UAE Doctors Reveal Top Water-Rich Foods to Prevent Ramadan Headaches 2026

As Ramadan unfolds, many face the common symptoms of dehydration: dull headaches, irritability, and fatigue. Surprisingly, these symptoms are often fueled not just by hunger, but significantly, by insufficient hydration. To combat this, expert advice encourages strategic planning between Iftar and Suhoor. As the insights from renowned health professionals reveal, staying hydrated is not merely about drinking water; it’s a matter of smart consumption patterns and dietary choices.
Hydration is Strategy, Not Volume
One prevalent mistake during Ramadan is attempting to drink large volumes of water in one go, particularly at Iftar. Dr. Jimmy Joseph, a specialist in Internal Medicine and Diabetology, emphasizes that the goal should be to consume approximately 2–2.5 litres of fluids throughout the evening rather than gulping them down at once. Constant sipping—2-3 glasses at Iftar, 1-2 glasses later, and 2 glasses at Suhoor—allows for better absorption and prevents the onset of headaches during fasting hours.
Avoid Dehydrating Drinks
Not all beverages are created equal. As Dr. Ruhil Badiani highlights, it is crucial to steer clear of caffeinated drinks and sugary sodas. These can exacerbate dehydration and lead to energy crashes. Opting for hydrating options like water-rich foods can provide a more stable way to maintain fluid levels.
Hydration from Food
Nearly 85% of certain fruits and vegetables consist of water, making them excellent allies for hydration. Dr. Joseph suggests including watermelon, cucumber, oranges, yogurt, and soups in your Ramadan meals. Additionally, incorporating foods with electrolytes, such as bananas, helps improve fluid retention and combats weakness and cramps.

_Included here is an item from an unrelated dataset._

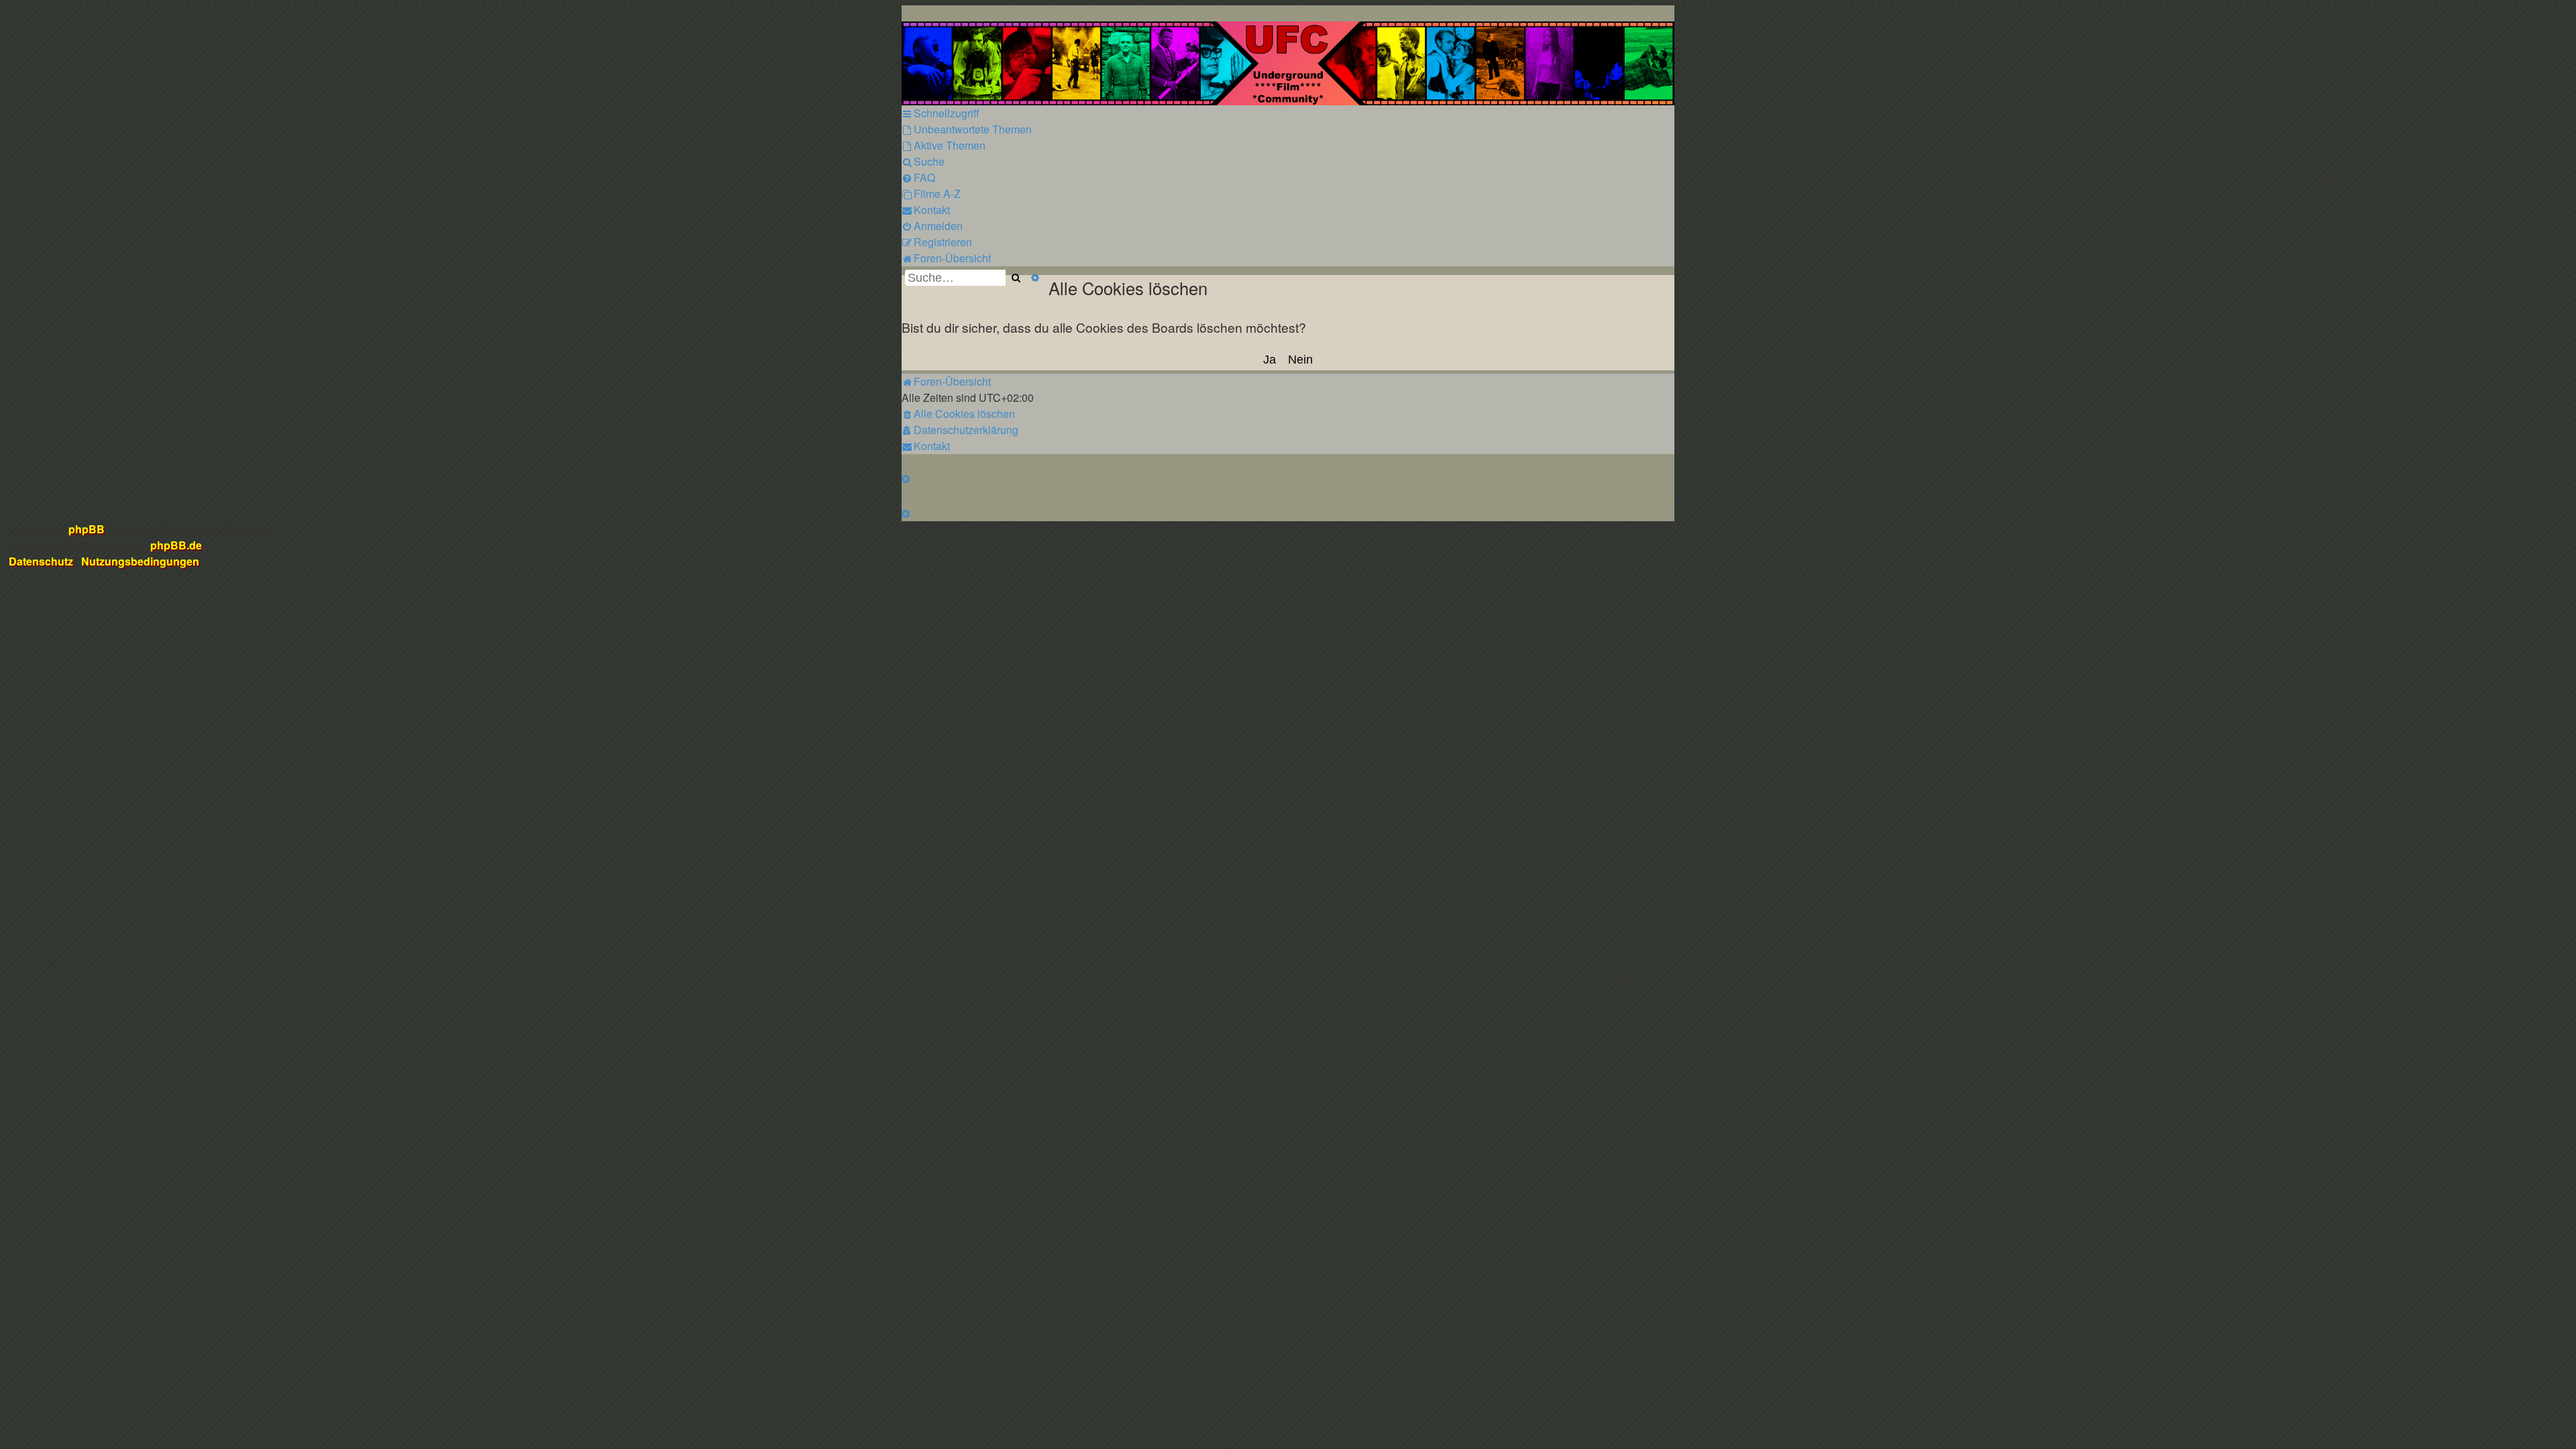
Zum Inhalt (256, 77)
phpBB (86, 529)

| Strategy Component | Before Implementation | After Implementation |
|---|---|---|
| Daily Fluid Intake | Drinking large volumes at Iftar | Consistent sips throughout the evening |
| Detrimental Foods | Consumption of caffeinated drinks | Prioritizing water-rich foods |
| Suhoor Composition | Random meals with no planning | Strategically balanced meals for slow-release energy |
Smart Suhoor Choices for Sustained Energy
Building a nutritious Suhoor is essential for sustaining energy. Dr. Badiani recommends incorporating slow-release carbohydrates like oats and beans, along with lean proteins to maintain stable glucose levels and prevent fatigue. Some optimal Suhoor combinations include oats with chia seeds, whole wheat toast with avocado, and Greek yogurt with berries. These combinations not only provide necessary hydration but also promote prolonged energy without spikes.

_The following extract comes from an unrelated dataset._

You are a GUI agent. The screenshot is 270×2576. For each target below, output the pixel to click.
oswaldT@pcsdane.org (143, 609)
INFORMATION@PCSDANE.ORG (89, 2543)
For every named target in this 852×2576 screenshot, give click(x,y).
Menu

The Role of a Balanced Iftar
Breaking fast at Iftar should focus on hydration first. Starting with dates and water, followed by balanced meals featuring proteins and fibers ensures optimal recovery and hydration overnight. Heavy fried foods should be avoided as they can lead to lethargy and digestive issues, emphasizing the importance of a structured eating plan.
Impact on Global Markets
The approaches recommended by UAE doctors resonate on a broader scale. As Ramadan traditions flourish globally, the emphasis on hydration and nutrition sparks interest in the health and wellness industries in markets like the US, UK, CA, and AU. The heightened awareness of health-conscious eating habits could translate into increased demand for specific food items and wellness products.
Projected Outcomes
As Ramadan progresses, several trends are likely to emerge:
- Increased Demand for Hydration Solutions: Innovations in hydration products, focusing on natural electrolytes and hydration strategies, may see a boost in popularity.
- Health Awareness Campaigns: Expect health organizations to launch initiatives focusing on hydration education and nutritional adjustments during fasting, expanding beyond Ramadan.
- Shift in Food Trends: The popularity of water-rich foods is expected to extend beyond Ramadan, influencing seasonal diets aimed at improving overall health.